### WHAT IS REQUIRED
Could you write out every one of the records below word for word, with nothing left out or changed?

### EXCERPTED RECORDS

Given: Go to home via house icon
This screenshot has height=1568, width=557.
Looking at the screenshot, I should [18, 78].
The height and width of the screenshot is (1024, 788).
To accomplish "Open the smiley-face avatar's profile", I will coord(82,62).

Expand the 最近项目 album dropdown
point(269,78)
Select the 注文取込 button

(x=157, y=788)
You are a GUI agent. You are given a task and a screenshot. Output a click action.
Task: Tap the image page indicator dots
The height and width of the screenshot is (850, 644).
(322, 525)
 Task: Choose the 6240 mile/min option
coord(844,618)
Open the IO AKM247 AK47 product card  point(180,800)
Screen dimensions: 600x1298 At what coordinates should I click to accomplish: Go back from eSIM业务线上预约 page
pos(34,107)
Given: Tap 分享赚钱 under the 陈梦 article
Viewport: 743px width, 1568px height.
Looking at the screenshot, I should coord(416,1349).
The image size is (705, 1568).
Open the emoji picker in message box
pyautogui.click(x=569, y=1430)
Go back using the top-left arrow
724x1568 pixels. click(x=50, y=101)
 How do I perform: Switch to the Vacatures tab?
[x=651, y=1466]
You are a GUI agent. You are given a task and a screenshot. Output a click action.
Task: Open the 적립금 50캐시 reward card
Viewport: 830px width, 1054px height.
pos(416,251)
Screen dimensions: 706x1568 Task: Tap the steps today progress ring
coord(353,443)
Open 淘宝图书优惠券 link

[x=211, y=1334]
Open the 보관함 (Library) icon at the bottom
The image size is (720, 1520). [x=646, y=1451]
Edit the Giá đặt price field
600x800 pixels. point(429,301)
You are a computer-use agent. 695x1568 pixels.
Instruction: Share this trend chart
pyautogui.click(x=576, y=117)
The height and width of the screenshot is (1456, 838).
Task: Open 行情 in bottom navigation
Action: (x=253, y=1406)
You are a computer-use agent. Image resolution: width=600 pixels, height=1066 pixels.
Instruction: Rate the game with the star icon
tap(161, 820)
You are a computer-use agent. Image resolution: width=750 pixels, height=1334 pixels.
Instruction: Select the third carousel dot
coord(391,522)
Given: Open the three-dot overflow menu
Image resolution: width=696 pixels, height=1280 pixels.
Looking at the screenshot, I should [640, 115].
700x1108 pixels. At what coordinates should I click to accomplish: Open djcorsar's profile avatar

### IN RESPONSE
Given: Go to home via house icon
This screenshot has height=1568, width=557.
Looking at the screenshot, I should [18, 78].
The height and width of the screenshot is (1024, 788).
To accomplish "Open the smiley-face avatar's profile", I will coord(82,62).

Expand the 最近项目 album dropdown
point(269,78)
Select the 注文取込 button

(x=157, y=788)
You are a GUI agent. You are given a task and a screenshot. Output a click action.
Task: Tap the image page indicator dots
The height and width of the screenshot is (850, 644).
(322, 525)
 Task: Choose the 6240 mile/min option
coord(844,618)
Open the IO AKM247 AK47 product card  point(180,800)
Screen dimensions: 600x1298 At what coordinates should I click to accomplish: Go back from eSIM业务线上预约 page
pos(34,107)
Given: Tap 分享赚钱 under the 陈梦 article
Viewport: 743px width, 1568px height.
Looking at the screenshot, I should coord(416,1349).
The image size is (705, 1568).
Open the emoji picker in message box
pyautogui.click(x=569, y=1430)
Go back using the top-left arrow
724x1568 pixels. click(x=50, y=101)
 How do I perform: Switch to the Vacatures tab?
[x=651, y=1466]
You are a GUI agent. You are given a task and a screenshot. Output a click action.
Task: Open the 적립금 50캐시 reward card
Viewport: 830px width, 1054px height.
pos(416,251)
Screen dimensions: 706x1568 Task: Tap the steps today progress ring
coord(353,443)
Open 淘宝图书优惠券 link

[x=211, y=1334]
Open the 보관함 (Library) icon at the bottom
The image size is (720, 1520). [x=646, y=1451]
Edit the Giá đặt price field
600x800 pixels. point(429,301)
You are a computer-use agent. 695x1568 pixels.
Instruction: Share this trend chart
pyautogui.click(x=576, y=117)
The height and width of the screenshot is (1456, 838).
Task: Open 行情 in bottom navigation
Action: (x=253, y=1406)
You are a computer-use agent. Image resolution: width=600 pixels, height=1066 pixels.
Instruction: Rate the game with the star icon
tap(161, 820)
You are a computer-use agent. Image resolution: width=750 pixels, height=1334 pixels.
Instruction: Select the third carousel dot
coord(391,522)
Given: Open the three-dot overflow menu
Image resolution: width=696 pixels, height=1280 pixels.
Looking at the screenshot, I should [640, 115].
700x1108 pixels. At what coordinates should I click to accomplish: Open djcorsar's profile avatar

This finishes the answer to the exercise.